Meditações 5

O caderno pessoal do imperador-filósofo Marco Aurélio (séc. II): anotações estoicas sobre o dever, a razão, a aceitação do destino e a brevidade da vida

Quando se diz que Asclépio receitou a alguém montar a cavalo, ou banhos frios, ou andar descalço, é preciso entender da mesma forma quando se diz que a natureza do todo receitou a alguém uma doença, uma mutilação, uma perda ou algo assim. No primeiro caso, receitou significa que ele prescreveu aquilo como adequado à saúde daquele homem. No segundo, significa que o que acontece a cada um foi de algum modo ajustado a ele conforme o seu destino. É nesse sentido que dizemos que as coisas nos convêm, como os pedreiros dizem das pedras quadradas nos muros ou nas pirâmides que elas se ajustam, quando as encaixam umas nas outras.

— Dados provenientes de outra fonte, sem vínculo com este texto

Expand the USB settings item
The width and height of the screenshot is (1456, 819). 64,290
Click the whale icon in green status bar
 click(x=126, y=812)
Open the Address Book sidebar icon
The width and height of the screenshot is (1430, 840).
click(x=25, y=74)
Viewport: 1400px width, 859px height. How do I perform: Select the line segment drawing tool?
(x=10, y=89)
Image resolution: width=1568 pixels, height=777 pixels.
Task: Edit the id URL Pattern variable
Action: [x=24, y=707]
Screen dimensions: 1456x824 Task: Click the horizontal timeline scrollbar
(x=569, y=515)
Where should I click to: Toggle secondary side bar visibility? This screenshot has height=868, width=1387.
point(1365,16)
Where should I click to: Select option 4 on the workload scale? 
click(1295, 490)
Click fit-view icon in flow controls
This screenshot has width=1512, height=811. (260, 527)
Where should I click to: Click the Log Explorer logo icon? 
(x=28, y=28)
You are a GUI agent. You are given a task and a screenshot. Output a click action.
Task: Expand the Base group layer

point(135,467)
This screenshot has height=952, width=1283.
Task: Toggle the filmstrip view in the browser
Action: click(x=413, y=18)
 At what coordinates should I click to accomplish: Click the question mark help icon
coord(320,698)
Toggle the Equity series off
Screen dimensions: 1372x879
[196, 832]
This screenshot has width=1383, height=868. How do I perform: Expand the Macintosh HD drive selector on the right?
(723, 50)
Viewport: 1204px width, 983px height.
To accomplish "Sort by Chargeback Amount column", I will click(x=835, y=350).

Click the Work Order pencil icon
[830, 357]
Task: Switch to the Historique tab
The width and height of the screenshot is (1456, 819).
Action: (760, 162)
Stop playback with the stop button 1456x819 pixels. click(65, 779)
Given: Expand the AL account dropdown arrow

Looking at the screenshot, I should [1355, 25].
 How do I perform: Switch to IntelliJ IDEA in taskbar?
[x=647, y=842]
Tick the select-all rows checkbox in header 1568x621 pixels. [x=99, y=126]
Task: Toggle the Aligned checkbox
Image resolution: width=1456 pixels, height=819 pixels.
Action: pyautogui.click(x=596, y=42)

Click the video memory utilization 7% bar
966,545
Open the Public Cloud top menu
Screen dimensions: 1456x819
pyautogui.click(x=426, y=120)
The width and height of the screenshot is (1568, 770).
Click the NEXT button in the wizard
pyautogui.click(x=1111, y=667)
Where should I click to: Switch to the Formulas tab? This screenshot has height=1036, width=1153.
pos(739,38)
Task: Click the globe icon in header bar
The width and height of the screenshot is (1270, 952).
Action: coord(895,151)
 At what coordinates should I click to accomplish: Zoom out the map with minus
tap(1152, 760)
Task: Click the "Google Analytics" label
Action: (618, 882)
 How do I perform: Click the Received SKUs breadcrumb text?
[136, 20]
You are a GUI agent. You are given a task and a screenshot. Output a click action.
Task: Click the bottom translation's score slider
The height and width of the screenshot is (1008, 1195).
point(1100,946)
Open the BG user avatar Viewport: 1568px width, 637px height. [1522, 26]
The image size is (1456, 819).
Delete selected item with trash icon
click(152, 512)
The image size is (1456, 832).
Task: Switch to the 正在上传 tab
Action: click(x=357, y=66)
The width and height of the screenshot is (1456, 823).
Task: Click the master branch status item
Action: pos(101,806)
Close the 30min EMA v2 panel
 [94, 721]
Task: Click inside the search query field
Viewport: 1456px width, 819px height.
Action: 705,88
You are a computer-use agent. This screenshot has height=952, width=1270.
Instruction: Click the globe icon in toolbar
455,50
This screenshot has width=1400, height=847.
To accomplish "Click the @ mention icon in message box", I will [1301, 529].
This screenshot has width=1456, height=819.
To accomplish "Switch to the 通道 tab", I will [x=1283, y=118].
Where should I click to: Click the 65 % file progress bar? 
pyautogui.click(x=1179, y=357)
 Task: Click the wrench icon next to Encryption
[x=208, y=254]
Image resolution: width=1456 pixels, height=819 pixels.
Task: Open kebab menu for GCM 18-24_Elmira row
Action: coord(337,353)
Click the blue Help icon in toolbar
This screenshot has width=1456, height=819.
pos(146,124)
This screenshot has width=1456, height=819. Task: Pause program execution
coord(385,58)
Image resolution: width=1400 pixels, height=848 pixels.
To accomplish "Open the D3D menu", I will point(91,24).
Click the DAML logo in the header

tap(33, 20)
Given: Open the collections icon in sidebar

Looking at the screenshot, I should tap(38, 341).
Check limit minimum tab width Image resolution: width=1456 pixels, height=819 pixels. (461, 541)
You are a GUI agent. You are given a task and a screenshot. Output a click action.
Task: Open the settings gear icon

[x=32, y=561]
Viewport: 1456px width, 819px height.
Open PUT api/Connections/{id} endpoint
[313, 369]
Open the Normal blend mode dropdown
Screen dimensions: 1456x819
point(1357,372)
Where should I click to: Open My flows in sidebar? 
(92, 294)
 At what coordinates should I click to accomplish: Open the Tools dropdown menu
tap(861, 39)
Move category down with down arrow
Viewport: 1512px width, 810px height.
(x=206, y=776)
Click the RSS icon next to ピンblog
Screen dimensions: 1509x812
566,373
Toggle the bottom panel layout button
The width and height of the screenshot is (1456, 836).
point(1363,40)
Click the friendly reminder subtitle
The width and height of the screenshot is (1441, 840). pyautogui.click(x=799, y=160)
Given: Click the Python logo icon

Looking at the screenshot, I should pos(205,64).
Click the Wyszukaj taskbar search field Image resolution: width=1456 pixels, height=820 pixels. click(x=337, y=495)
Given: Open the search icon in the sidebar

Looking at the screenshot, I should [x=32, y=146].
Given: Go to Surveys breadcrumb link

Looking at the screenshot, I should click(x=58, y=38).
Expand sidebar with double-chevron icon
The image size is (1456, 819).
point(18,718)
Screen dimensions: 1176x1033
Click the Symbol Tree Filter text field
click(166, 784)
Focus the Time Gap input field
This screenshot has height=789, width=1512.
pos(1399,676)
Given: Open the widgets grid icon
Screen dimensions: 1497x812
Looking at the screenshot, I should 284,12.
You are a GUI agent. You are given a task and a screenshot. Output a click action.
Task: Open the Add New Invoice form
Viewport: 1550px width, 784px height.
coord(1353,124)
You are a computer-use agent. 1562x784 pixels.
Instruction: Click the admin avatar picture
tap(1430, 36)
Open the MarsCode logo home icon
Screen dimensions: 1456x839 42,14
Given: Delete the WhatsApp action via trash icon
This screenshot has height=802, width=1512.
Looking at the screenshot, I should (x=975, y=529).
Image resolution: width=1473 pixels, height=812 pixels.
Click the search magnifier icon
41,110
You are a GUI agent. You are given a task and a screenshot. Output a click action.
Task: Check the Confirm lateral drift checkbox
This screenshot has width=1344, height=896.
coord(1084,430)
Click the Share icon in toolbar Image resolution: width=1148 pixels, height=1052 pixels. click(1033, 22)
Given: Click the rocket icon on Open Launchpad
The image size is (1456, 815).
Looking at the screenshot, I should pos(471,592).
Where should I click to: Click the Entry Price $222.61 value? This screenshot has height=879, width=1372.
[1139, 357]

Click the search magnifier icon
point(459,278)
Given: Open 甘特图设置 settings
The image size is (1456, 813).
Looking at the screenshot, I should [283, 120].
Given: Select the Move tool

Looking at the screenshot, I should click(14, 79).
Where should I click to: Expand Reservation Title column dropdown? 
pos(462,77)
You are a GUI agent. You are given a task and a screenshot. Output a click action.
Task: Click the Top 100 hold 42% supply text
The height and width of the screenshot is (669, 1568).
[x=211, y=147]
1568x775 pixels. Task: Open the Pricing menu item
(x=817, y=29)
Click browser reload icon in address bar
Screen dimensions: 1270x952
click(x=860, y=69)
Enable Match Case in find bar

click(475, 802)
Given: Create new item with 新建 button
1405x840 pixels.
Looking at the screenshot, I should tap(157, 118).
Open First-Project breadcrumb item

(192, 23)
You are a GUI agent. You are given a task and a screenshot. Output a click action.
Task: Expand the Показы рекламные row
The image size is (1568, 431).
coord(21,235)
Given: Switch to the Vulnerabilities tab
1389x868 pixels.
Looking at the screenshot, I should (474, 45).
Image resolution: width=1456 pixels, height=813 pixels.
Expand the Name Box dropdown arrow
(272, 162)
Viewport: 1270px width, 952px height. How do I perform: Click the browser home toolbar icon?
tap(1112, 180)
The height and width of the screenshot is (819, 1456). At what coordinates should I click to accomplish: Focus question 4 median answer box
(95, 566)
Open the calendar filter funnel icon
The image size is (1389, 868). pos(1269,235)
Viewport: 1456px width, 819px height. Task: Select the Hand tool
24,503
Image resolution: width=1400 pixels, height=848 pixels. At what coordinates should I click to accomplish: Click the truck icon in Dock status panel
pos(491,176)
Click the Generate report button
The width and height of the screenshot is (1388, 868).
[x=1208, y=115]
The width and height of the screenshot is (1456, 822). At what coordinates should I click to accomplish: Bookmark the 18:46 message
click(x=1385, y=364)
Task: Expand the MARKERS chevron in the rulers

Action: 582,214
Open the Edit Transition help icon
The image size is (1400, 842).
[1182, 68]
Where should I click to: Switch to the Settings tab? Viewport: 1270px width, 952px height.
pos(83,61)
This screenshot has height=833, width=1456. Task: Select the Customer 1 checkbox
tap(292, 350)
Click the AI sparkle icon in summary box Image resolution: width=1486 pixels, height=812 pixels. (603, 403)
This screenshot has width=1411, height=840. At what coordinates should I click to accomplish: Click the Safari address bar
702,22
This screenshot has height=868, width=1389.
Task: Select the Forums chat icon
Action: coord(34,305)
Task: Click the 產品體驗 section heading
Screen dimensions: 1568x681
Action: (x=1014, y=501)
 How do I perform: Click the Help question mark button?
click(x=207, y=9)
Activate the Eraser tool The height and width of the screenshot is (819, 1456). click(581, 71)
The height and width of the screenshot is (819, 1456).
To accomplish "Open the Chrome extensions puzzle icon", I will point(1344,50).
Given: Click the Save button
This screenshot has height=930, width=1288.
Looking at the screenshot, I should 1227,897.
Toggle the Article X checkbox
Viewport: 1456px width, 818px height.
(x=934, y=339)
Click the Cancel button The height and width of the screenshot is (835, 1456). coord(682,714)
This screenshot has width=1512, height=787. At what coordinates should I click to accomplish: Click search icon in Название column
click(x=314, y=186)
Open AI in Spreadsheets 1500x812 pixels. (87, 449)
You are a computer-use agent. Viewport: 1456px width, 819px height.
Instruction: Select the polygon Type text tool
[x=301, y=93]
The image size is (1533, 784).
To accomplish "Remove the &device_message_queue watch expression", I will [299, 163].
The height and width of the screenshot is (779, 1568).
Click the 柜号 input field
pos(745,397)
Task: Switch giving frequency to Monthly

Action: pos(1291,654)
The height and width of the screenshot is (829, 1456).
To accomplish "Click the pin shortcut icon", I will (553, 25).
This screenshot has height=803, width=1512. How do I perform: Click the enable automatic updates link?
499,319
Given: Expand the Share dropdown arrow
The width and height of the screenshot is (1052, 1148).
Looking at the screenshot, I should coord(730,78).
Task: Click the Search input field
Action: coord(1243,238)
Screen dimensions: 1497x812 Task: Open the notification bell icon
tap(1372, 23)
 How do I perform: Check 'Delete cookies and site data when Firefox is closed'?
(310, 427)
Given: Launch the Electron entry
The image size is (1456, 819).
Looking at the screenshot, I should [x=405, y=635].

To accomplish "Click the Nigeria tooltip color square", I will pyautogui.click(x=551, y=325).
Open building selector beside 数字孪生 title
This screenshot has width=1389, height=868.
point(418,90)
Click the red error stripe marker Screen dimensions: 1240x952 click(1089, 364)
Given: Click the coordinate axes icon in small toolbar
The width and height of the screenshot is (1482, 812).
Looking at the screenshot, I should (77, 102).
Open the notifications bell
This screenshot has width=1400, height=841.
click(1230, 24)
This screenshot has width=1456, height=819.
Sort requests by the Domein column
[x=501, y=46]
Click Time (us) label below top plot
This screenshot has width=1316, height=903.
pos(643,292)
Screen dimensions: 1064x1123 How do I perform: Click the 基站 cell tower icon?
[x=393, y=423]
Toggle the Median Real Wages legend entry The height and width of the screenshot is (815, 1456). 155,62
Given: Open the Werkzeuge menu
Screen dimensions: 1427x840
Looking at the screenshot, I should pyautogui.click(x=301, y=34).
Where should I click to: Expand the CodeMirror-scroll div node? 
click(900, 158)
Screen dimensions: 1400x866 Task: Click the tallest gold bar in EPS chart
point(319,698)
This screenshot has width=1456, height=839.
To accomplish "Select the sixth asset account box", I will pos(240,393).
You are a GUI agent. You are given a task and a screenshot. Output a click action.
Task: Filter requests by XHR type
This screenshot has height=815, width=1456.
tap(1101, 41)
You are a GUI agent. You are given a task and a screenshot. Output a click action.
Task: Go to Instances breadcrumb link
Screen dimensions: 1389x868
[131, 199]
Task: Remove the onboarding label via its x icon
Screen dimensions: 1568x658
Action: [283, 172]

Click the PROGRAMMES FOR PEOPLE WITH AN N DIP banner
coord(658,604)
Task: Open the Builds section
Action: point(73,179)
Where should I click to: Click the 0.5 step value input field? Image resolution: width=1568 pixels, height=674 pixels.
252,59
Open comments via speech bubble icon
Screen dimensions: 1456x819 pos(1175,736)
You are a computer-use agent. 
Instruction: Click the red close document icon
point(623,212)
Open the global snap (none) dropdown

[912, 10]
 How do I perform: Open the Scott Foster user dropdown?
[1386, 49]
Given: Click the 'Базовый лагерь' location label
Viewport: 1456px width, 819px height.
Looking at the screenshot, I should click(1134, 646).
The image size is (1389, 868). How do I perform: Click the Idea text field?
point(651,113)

Pois uma harmonia em tudo. Assim como de todos os corpos se completa o mundo, formando este corpo que ele é, do mesmo modo de todas as causas se completa o destino, formando esta causa que ele é. Até os mais ignorantes entendem o que digo, pois dizem: o destino lhe trouxe isto. Logo, isto lhe foi trazido e isto lhe foi prescrito. Aceitemos essas coisas, então, como aceitamos as que Asclépio prescreve. Muitas das prescrições dele são desagradáveis, mas as aceitamos na esperança da saúde. Considere que o cumprimento daquilo que a natureza comum julga bom é da mesma espécie que a sua saúde. E assim aceite tudo o que acontece, ainda que pareça desagradável, porque leva a isto: à saúde do todo e ao bom rumo do universo. Pois ele não traria a ninguém o que traz, se não fosse útil ao conjunto. Por duas razões, então, é justo ficar contente com o que acontece a você: primeiro, porque foi feito e prescrito para você, e de algum modo dizia respeito a você, fiado desde as causas mais antigas com o seu destino; segundo, porque mesmo aquilo que toca a cada um é, para a força que governa o universo, uma causa do seu bom rumo, da sua perfeição e até da sua própria continuidade. Pois a integridade do todo fica mutilada se você cortar qualquer coisa da ligação e da continuidade das partes ou das causas. E você de fato corta, no que depende de você, quando fica insatisfeito e de algum modo tenta empurrar algo para longe.